Ten votes! I'd'a been eleventh, but I just got this record today (on account of this thread reminding me I've never heard it - it, and about five other Dylan albums).

staggerlee, Wednesday, 21 October 2009 22:49 (fourteen years ago) link

And I would've been the twelfth ifn Spotify hadn't had all the Dylan albums taken down. I couldn't be bothered to go upstairs to get the album.

I think I have a soft spot for "I Want You" off this, but I wanted to check.

No revisionism here either, but I really liked this album when I got it for Christmas when I was about 14 or so (1982ish).

Officer Pupp, Thursday, 22 October 2009 11:55 (fourteen years ago) link

i voted for one of those don't think twice's... Didn't think it was going to come joint first. Do quite like that rendition, I just have to forget there was any other versio first.

Josh L, Thursday, 22 October 2009 21:05 (fourteen years ago) link

one year passes...

http://www.chinadaily.com.cn/cndy/2011-04/06/content_12275940.htm

He admitted that he doesn't even like Dylan's music. "His coarse voice sounds like a broken gong and the arrangement of guitar with harmonica can irritate those who are not used to it." Nonetheless, he downloaded Dylan's major albums for a quick brush-up.

Even Bob Dylan isn't widely accepted in China. Many people think his music is too old and historical, while only a few truly understand the essence of his folk songs, said Zhang Yiming, event and media director of China Arts and Entertainment Group. But Zhang had no doubt the tickets would sell out, as more and more white-collar workers are willing to pay for an arty-crafty party.

"For China, Dylan is a 70-year-old young stranger," music critic Zhang Xiaozhou said.

"Due to a wide historical time lag between China and the West, his live show is a new lesson for the local audience to catch up with rather than a nostalgic party. For a very long time, he only existed as a hollow and vague fairytale symbol in the Chinese mainland and is taken as a tag for old-fashioned folk songs."

» **Stated goal A**:
Answer these about the Bob Dylan discussion:
(i) In the post signed Officer Pupp, which service had taken down all the Dylan albums?
(ii) About how old was Officer Pupp on getting the album for Christmas?
(iii) What position does Zhang Yiming hold?
» **Stated goal B**: Can you carry on the Bob Dylan discussion from its final sentence?

» **Material provided**:
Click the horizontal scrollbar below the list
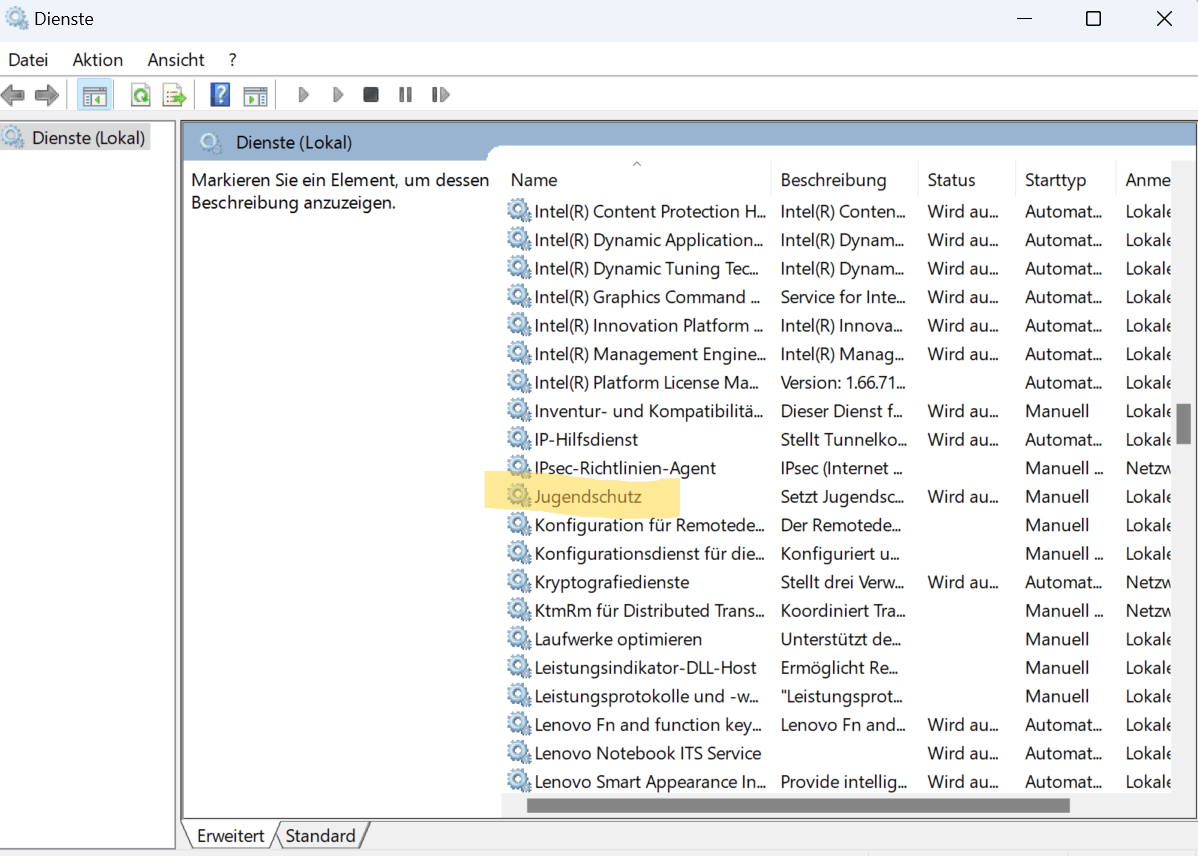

» **Right answer A**:
(i) Spotify
(ii) About 14 (around 1982)
(iii) Event and media director of China Arts and Entertainment Group

» **Right answer B**:
★ The Pistns ★ Miss You Sheed ★ (dayo), Wednesday, 6 April 2011 09:22 (thirteen years ago) link

"How does it feel/to sing your song .... like a broken gonnnnng!"

tylerw, Wednesday, 6 April 2011 15:31 (thirteen years ago) link

one month passes...

whoa
To my fans and followers
Allow me to clarify a couple of things about this so-called China controversy which has been going on for over a year. First of all, we were never denied permission to play in China. This was all drummed up by a Chinese promoter who was trying to get me to come there after playing Japan and Korea. My guess is that the guy printed up tickets and made promises to certain groups without any agreements being made. We had no intention of playing China at that time, and when it didn't happen most likely the promoter had to save face by issuing statements that the Chinese Ministry had refused permission for me to play there to get himself off the hook. If anybody had bothered to check with the Chinese authorities, it would have been clear that the Chinese authorities were unaware of the whole thing.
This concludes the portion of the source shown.